3D-Printed Artificial Corneas

The printing material is derived from surrounding tissue, which ensures the implants are biocompatible with the patient.

Researchers from POSTECH in South Korea have 3D printed artificial corneas, and they are dangerously similar to human corneas.

A recent study found that more than 184,576 corneal transplants were performed in 116 countries in 2012. The corneas came from 742 eye banks, yet about 53% of the world’s population still doesn’t even have access to the technology.

About 35% of the corneas in storage were deemed unusable, and 12.7 million people are still waiting for a transplant, with a median wait time of 6.5 months.

Until now, artificial corneas were made with recombinant collagen or synthetic materials, and they didn't have a high success rate.

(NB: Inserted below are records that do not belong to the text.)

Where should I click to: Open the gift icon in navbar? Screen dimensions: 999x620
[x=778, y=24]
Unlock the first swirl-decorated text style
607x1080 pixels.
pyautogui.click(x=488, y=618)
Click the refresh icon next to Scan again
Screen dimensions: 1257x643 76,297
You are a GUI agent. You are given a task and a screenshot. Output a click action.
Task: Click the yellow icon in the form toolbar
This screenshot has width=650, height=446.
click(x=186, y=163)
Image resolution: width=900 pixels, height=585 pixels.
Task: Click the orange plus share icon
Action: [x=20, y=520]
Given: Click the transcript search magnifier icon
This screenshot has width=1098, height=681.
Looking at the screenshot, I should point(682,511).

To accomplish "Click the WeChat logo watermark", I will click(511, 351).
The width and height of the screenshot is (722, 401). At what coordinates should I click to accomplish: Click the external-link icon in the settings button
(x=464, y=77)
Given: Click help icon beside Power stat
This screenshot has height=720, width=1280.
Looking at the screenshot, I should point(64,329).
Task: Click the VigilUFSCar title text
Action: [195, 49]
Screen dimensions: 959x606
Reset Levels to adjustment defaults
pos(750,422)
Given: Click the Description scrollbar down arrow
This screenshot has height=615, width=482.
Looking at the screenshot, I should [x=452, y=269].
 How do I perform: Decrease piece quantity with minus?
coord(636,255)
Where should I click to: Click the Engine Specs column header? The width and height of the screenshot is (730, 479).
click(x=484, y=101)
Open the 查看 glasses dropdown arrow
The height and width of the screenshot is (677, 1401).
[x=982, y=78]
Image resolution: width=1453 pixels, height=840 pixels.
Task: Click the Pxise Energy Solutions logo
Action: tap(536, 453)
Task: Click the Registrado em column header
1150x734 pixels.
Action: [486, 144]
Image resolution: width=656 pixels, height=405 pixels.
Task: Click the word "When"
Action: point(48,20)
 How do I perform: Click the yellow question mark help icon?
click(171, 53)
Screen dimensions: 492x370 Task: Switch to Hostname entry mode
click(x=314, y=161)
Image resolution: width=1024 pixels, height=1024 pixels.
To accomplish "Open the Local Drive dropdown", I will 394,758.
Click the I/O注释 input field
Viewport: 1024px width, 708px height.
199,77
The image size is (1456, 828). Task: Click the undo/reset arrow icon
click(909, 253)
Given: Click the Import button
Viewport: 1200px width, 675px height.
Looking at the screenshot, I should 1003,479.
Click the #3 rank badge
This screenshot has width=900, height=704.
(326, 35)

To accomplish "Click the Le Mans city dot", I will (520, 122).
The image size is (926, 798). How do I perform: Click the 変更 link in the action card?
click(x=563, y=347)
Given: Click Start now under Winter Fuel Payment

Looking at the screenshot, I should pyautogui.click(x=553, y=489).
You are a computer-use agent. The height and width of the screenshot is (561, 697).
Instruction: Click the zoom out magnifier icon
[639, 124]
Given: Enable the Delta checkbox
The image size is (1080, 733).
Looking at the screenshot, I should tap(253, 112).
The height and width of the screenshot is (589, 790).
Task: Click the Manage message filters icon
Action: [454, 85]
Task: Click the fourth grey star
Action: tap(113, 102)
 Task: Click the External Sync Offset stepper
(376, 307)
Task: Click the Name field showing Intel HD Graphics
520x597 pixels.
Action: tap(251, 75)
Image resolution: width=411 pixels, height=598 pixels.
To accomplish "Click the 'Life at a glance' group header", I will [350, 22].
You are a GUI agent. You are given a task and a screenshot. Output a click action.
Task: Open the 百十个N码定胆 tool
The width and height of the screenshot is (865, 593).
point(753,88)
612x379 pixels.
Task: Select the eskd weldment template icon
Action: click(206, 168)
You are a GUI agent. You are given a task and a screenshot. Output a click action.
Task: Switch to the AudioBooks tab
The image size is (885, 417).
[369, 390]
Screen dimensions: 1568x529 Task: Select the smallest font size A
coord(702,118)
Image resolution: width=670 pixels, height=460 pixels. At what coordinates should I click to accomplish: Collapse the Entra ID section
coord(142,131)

One of the biggest problems is that the artificial corneas weren't transparent.

The POSTECH team 3D prints its artificial corneas using the bioink made from corneal stroma, or the supportive and connective tissue around the cornea, combined with stem cells. Because these implants are made of corneal tissue-derived bioink, they are biocompatible, and by regulating the shear stress during the 3D cell printing process, the researchers were able to replicate near-human cornea transparency.

The research was recently published in the journal Biofabrication.

The 3D-printed corneas are a significant advancement in corneal tissue engineering, and I can think of about 12.7 million people waiting to see how the human trials go.